If I had some ideas you’d have heard them by now.
I know that I’m happily married to Sam
But I’ve never really known who I am.


I think this should now be an open competition. Do your best, idle readers, try to get that old muse working and amuse yourselves and the rest of us with poetic reflections of the state we're in. The prize, as usual, will be won by Nick Drew.

15 comments:

  1. on condition that you excel even your Belloc, and give us the promised AA Milne

    ReplyDelete
  2. Crikey you've got a good memory. Elephantine, Nick.

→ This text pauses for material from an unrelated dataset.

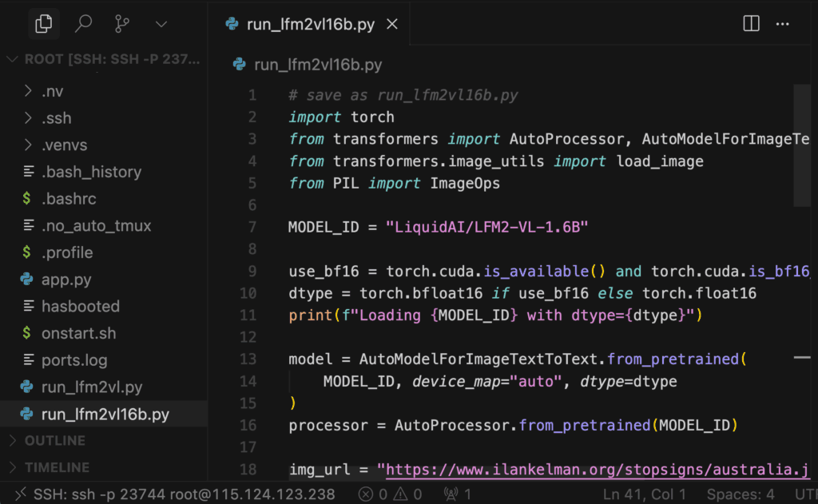The width and height of the screenshot is (818, 504).
Task: Close the run_lfm2vl16b.py tab
Action: coord(392,25)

    I'll get working on it between tomorrow's closing cricket match of the season, a 50th tomorrow evening, and - joy of joys - a day of driven grouse on Monday.

    Where are the rest of you?

    ReplyDelete
  3. Where - awaiting City v QPR on't internet at the moment, but I must try and come up with something. Maybe a little Eliot, to celebrate the football season, and/or, to bid a fond farewell to the estimable Mr. Strauss, who as well as being a fine cricketer, a fine leader, makes a certain Kevin Pieterson look a self-centred little tit. For KP, it's KP before the team. Sod that.

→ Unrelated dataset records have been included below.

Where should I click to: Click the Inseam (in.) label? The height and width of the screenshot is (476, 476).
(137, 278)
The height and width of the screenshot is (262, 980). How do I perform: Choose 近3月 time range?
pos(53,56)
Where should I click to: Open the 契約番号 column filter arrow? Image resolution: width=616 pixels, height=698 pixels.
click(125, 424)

    I do so hope we never see him play for England again, however a good a batsman he may be. When it suits him.

    But yes, a cider perhaps at half-time, and some ruminating...

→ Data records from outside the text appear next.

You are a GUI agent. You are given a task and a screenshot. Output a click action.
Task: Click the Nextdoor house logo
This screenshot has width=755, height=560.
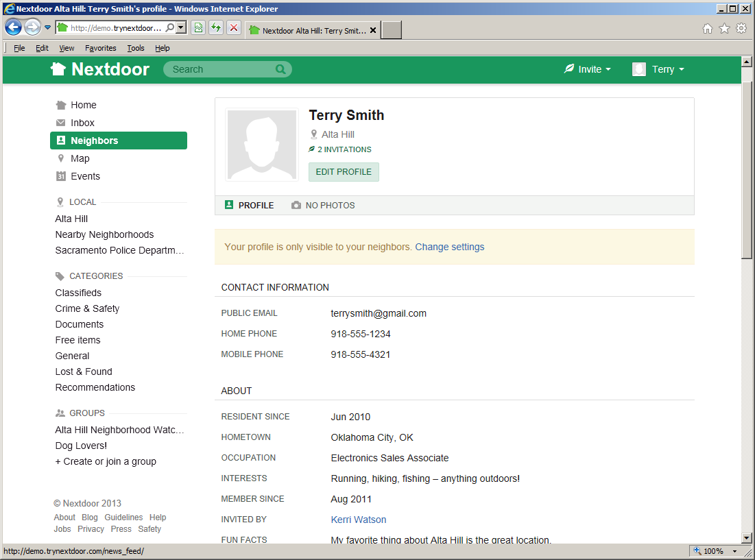tap(59, 69)
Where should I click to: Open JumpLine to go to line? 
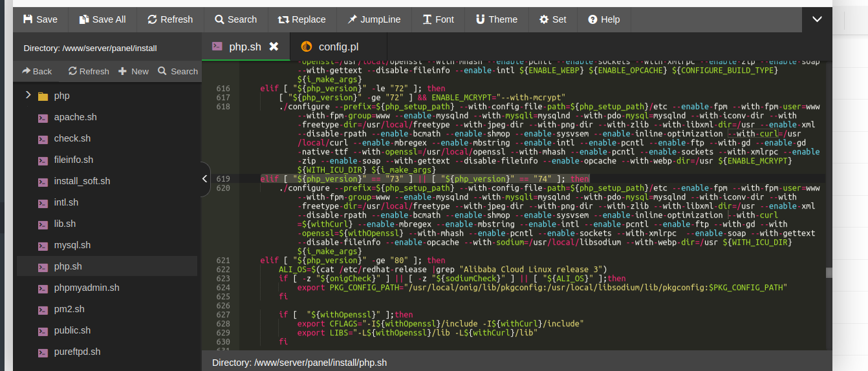pos(374,19)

    Not that I expect to contend with
    Nick!

    ReplyDelete
  4. I wandered lonely as a cloud
    wondering quietly, not out loud
    How it comes we're in this mess.
    Should be blame his Toneliness?

    ReplyDelete
  5. I wandered lonely as a cloud
    wondering quietly, not out loud
    How it comes we're in this mess.
    Should be blame his Toneliness?

    ReplyDelete
  6. Sebastian Weetabix2 September 2012 at 13:06

    Sadly, being a rude mechanical with a prosaic turn of mind, these matters are best unsullied by my hand.

    ReplyDelete
  7. I wish I could come up with some bollocks,
    But the words are stuck in the rollocks.
    I tried shouting, but that didn't work,
    Rather it made me look like a berk.

    So what's to be done? Should I try another?
    Or give in to fate, and just not bother,
    To craft words that rhyme,
    And make your soul climb,
    Or rather more likely,
    Head off for the pub...

    ReplyDelete
  8. Very clever, but how are you with Haikus?

    ReplyDelete
  9. The blogger idle
    Finds a Haiku challenging?
    Apparently not

    ReplyDelete
  10. Tres good, and now perhaps the onrushing season of mists and mellow fruitfulness should signal it's time for an idle-sponsored Haiku compo...

    ReplyDelete
  11. Crikey! It's the Tuscan! We thought he'd fallen into a barrel of Brunello di Montalcino and drowned, with a smile on his face.

    Welcome back, Tuscan. Haikus it will be. When are you headed for Strathrother?

    ReplyDelete
  12. The Tuscan ! How the devil are you ? Not too fire-swept, we hope.

    Anyhow, to business:

    The Eton Prole-Baiting song

    Jolly political weather
    Government is a breeze
    We’ll do whatever -
    Whatever we jolly-well please!
    And we’re in this together
    Coalition’s a social disease
    So they’ll string us up together
    From the lamp-posts and from the trees

    Osborne may be more clever
    Boris may make more row
    But I’ll be PM for ever
    Kiss my arse and bow!
    And those buggers will never
    Get the job I am doing now
    No, none of those buggers will ever
    Get the job I am doing now

    Others will fill their faces
    Dressed in their Bullingdon suits
    Kicking over the traces
    Filling their wellington boots
    As long as they know their places
    I just couldn’t give two hoots
    Yes as long as they know their places
    Well I really don’t give two hoots

    Twenty years on, whoever
    Is tempted to do as I do
    Will probably cobble together
    A deal with Clegg Mark 2
    And they’ll think they can govern forever
    But the people are hard to please
    So they’ll still swing together
    From the lamp-posts or from the trees

    ReplyDelete
  13. Simply splendid and impossible to beat, Nick, but I am working on the Old Sailor and it will maybe get the attention it needs this weekend.